**INPUT:**
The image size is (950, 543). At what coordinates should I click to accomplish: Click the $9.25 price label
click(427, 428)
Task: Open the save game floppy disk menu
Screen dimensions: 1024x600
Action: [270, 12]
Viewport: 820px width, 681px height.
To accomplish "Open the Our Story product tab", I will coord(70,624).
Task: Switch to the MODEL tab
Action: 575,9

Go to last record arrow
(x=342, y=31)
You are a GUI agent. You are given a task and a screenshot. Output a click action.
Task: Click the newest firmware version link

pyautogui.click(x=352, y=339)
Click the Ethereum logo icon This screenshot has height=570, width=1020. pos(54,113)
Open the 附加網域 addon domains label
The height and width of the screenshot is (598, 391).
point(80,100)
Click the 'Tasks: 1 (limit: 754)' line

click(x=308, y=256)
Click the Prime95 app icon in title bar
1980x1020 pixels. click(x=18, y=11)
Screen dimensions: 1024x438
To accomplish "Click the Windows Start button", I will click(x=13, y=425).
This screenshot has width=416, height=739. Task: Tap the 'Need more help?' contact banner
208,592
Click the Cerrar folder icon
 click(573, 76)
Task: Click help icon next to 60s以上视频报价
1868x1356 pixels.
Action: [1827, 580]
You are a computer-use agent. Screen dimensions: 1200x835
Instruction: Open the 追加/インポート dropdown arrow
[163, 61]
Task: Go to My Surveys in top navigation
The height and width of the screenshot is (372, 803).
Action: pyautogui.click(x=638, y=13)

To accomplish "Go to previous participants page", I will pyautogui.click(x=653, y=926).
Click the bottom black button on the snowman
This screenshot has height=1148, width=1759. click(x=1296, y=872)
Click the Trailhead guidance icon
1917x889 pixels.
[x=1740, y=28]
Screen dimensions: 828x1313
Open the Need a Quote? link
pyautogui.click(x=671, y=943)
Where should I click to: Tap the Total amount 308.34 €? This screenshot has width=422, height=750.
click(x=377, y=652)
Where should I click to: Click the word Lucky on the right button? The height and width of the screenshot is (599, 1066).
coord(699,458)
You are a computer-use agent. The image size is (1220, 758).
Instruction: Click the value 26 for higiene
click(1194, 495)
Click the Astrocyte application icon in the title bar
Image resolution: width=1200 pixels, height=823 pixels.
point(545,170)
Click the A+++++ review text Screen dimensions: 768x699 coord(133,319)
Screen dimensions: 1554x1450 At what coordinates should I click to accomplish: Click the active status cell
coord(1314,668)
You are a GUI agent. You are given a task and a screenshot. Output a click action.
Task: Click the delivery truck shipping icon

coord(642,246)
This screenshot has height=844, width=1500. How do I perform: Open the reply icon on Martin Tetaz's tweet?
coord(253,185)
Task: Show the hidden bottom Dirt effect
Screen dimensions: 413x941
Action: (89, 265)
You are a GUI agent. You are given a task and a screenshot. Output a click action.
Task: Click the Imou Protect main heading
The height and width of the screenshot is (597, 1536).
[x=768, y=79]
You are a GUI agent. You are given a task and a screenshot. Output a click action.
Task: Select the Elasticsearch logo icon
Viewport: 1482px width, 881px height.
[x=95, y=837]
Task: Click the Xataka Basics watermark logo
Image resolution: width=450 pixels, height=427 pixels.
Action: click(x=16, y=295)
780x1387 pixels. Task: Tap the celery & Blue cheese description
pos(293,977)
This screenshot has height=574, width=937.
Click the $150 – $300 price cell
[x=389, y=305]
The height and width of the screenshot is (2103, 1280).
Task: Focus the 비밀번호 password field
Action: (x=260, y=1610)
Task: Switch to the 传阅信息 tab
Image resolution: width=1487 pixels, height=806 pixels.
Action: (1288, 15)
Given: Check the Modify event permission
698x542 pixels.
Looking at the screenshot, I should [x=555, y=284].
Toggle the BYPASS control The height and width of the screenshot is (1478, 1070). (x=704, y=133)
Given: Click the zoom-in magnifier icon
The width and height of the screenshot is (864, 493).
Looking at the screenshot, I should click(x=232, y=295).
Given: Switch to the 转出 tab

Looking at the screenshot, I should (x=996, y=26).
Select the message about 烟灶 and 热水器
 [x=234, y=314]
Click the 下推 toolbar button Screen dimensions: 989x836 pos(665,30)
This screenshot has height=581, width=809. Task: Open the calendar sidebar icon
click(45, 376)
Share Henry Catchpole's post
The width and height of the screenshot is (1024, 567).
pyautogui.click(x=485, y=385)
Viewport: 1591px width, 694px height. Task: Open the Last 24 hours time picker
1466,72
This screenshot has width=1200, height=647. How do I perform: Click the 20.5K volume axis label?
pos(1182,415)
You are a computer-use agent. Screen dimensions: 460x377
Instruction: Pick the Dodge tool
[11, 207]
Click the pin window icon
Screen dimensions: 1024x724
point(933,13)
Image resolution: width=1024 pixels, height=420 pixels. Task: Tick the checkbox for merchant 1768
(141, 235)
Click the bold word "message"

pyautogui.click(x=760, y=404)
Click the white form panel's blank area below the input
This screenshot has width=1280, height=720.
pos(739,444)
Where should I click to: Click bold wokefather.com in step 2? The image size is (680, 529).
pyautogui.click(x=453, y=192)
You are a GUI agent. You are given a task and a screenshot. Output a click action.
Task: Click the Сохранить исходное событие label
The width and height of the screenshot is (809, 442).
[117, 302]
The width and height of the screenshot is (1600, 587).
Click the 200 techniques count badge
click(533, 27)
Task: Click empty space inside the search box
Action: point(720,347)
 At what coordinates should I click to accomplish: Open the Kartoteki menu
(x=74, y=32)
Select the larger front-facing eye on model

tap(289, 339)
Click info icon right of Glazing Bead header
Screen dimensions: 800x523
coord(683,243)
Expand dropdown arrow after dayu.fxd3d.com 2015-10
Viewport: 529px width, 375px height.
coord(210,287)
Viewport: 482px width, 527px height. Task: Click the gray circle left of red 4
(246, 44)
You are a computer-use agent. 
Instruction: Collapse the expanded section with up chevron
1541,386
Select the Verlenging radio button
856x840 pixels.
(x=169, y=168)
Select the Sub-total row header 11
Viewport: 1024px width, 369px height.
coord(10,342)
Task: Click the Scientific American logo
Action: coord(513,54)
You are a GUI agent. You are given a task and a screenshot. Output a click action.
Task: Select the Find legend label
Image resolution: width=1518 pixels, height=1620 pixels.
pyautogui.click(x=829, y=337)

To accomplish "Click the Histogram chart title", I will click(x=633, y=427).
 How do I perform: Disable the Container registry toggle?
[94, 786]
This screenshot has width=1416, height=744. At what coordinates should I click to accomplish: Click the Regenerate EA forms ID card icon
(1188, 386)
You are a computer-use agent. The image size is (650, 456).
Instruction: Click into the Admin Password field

**TASK BRIEF:** What you need to do is retype all the entries exactly as written.

**RESPONSE:**
The image size is (950, 543). At what coordinates should I click to accomplish: Click the $9.25 price label
click(427, 428)
Task: Open the save game floppy disk menu
Screen dimensions: 1024x600
Action: [270, 12]
Viewport: 820px width, 681px height.
To accomplish "Open the Our Story product tab", I will coord(70,624).
Task: Switch to the MODEL tab
Action: 575,9

Go to last record arrow
(x=342, y=31)
You are a GUI agent. You are given a task and a screenshot. Output a click action.
Task: Click the newest firmware version link

pyautogui.click(x=352, y=339)
Click the Ethereum logo icon This screenshot has height=570, width=1020. pos(54,113)
Open the 附加網域 addon domains label
The height and width of the screenshot is (598, 391).
point(80,100)
Click the 'Tasks: 1 (limit: 754)' line

click(x=308, y=256)
Click the Prime95 app icon in title bar
1980x1020 pixels. click(x=18, y=11)
Screen dimensions: 1024x438
To accomplish "Click the Windows Start button", I will click(x=13, y=425).
This screenshot has width=416, height=739. Task: Tap the 'Need more help?' contact banner
208,592
Click the Cerrar folder icon
 click(573, 76)
Task: Click help icon next to 60s以上视频报价
1868x1356 pixels.
Action: [1827, 580]
You are a computer-use agent. Screen dimensions: 1200x835
Instruction: Open the 追加/インポート dropdown arrow
[163, 61]
Task: Go to My Surveys in top navigation
The height and width of the screenshot is (372, 803).
Action: pyautogui.click(x=638, y=13)

To accomplish "Go to previous participants page", I will pyautogui.click(x=653, y=926).
Click the bottom black button on the snowman
This screenshot has height=1148, width=1759. click(x=1296, y=872)
Click the Trailhead guidance icon
1917x889 pixels.
[x=1740, y=28]
Screen dimensions: 828x1313
Open the Need a Quote? link
pyautogui.click(x=671, y=943)
Where should I click to: Tap the Total amount 308.34 €? This screenshot has width=422, height=750.
click(x=377, y=652)
Where should I click to: Click the word Lucky on the right button? The height and width of the screenshot is (599, 1066).
coord(699,458)
You are a computer-use agent. The image size is (1220, 758).
Instruction: Click the value 26 for higiene
click(1194, 495)
Click the Astrocyte application icon in the title bar
Image resolution: width=1200 pixels, height=823 pixels.
point(545,170)
Click the A+++++ review text Screen dimensions: 768x699 coord(133,319)
Screen dimensions: 1554x1450 At what coordinates should I click to accomplish: Click the active status cell
coord(1314,668)
You are a GUI agent. You are given a task and a screenshot. Output a click action.
Task: Click the delivery truck shipping icon

coord(642,246)
This screenshot has height=844, width=1500. How do I perform: Open the reply icon on Martin Tetaz's tweet?
coord(253,185)
Task: Show the hidden bottom Dirt effect
Screen dimensions: 413x941
Action: (89, 265)
You are a GUI agent. You are given a task and a screenshot. Output a click action.
Task: Click the Imou Protect main heading
The height and width of the screenshot is (597, 1536).
[x=768, y=79]
You are a GUI agent. You are given a task and a screenshot. Output a click action.
Task: Select the Elasticsearch logo icon
Viewport: 1482px width, 881px height.
[x=95, y=837]
Task: Click the Xataka Basics watermark logo
Image resolution: width=450 pixels, height=427 pixels.
Action: click(x=16, y=295)
780x1387 pixels. Task: Tap the celery & Blue cheese description
pos(293,977)
This screenshot has height=574, width=937.
Click the $150 – $300 price cell
[x=389, y=305]
The height and width of the screenshot is (2103, 1280).
Task: Focus the 비밀번호 password field
Action: (x=260, y=1610)
Task: Switch to the 传阅信息 tab
Image resolution: width=1487 pixels, height=806 pixels.
Action: (1288, 15)
Given: Check the Modify event permission
698x542 pixels.
Looking at the screenshot, I should [x=555, y=284].
Toggle the BYPASS control The height and width of the screenshot is (1478, 1070). (x=704, y=133)
Given: Click the zoom-in magnifier icon
The width and height of the screenshot is (864, 493).
Looking at the screenshot, I should click(x=232, y=295).
Given: Switch to the 转出 tab

Looking at the screenshot, I should (x=996, y=26).
Select the message about 烟灶 and 热水器
 [x=234, y=314]
Click the 下推 toolbar button Screen dimensions: 989x836 pos(665,30)
This screenshot has height=581, width=809. Task: Open the calendar sidebar icon
click(45, 376)
Share Henry Catchpole's post
The width and height of the screenshot is (1024, 567).
pyautogui.click(x=485, y=385)
Viewport: 1591px width, 694px height. Task: Open the Last 24 hours time picker
1466,72
This screenshot has width=1200, height=647. How do I perform: Click the 20.5K volume axis label?
pos(1182,415)
You are a computer-use agent. Screen dimensions: 460x377
Instruction: Pick the Dodge tool
[11, 207]
Click the pin window icon
Screen dimensions: 1024x724
point(933,13)
Image resolution: width=1024 pixels, height=420 pixels. Task: Tick the checkbox for merchant 1768
(141, 235)
Click the bold word "message"

pyautogui.click(x=760, y=404)
Click the white form panel's blank area below the input
This screenshot has width=1280, height=720.
pos(739,444)
Where should I click to: Click bold wokefather.com in step 2? The image size is (680, 529).
pyautogui.click(x=453, y=192)
You are a GUI agent. You are given a task and a screenshot. Output a click action.
Task: Click the Сохранить исходное событие label
The width and height of the screenshot is (809, 442).
[117, 302]
The width and height of the screenshot is (1600, 587).
Click the 200 techniques count badge
click(533, 27)
Task: Click empty space inside the search box
Action: point(720,347)
 At what coordinates should I click to accomplish: Open the Kartoteki menu
(x=74, y=32)
Select the larger front-facing eye on model

tap(289, 339)
Click info icon right of Glazing Bead header
Screen dimensions: 800x523
coord(683,243)
Expand dropdown arrow after dayu.fxd3d.com 2015-10
Viewport: 529px width, 375px height.
coord(210,287)
Viewport: 482px width, 527px height. Task: Click the gray circle left of red 4
(246, 44)
You are a computer-use agent. 
Instruction: Collapse the expanded section with up chevron
1541,386
Select the Verlenging radio button
856x840 pixels.
(x=169, y=168)
Select the Sub-total row header 11
Viewport: 1024px width, 369px height.
coord(10,342)
Task: Click the Scientific American logo
Action: coord(513,54)
You are a GUI agent. You are given a task and a screenshot. Output a click action.
Task: Select the Find legend label
Image resolution: width=1518 pixels, height=1620 pixels.
pyautogui.click(x=829, y=337)

To accomplish "Click the Histogram chart title", I will click(x=633, y=427).
 How do I perform: Disable the Container registry toggle?
[94, 786]
This screenshot has width=1416, height=744. At what coordinates should I click to accomplish: Click the Regenerate EA forms ID card icon
(1188, 386)
You are a computer-use agent. The image size is (650, 456).
Instruction: Click into the Admin Password field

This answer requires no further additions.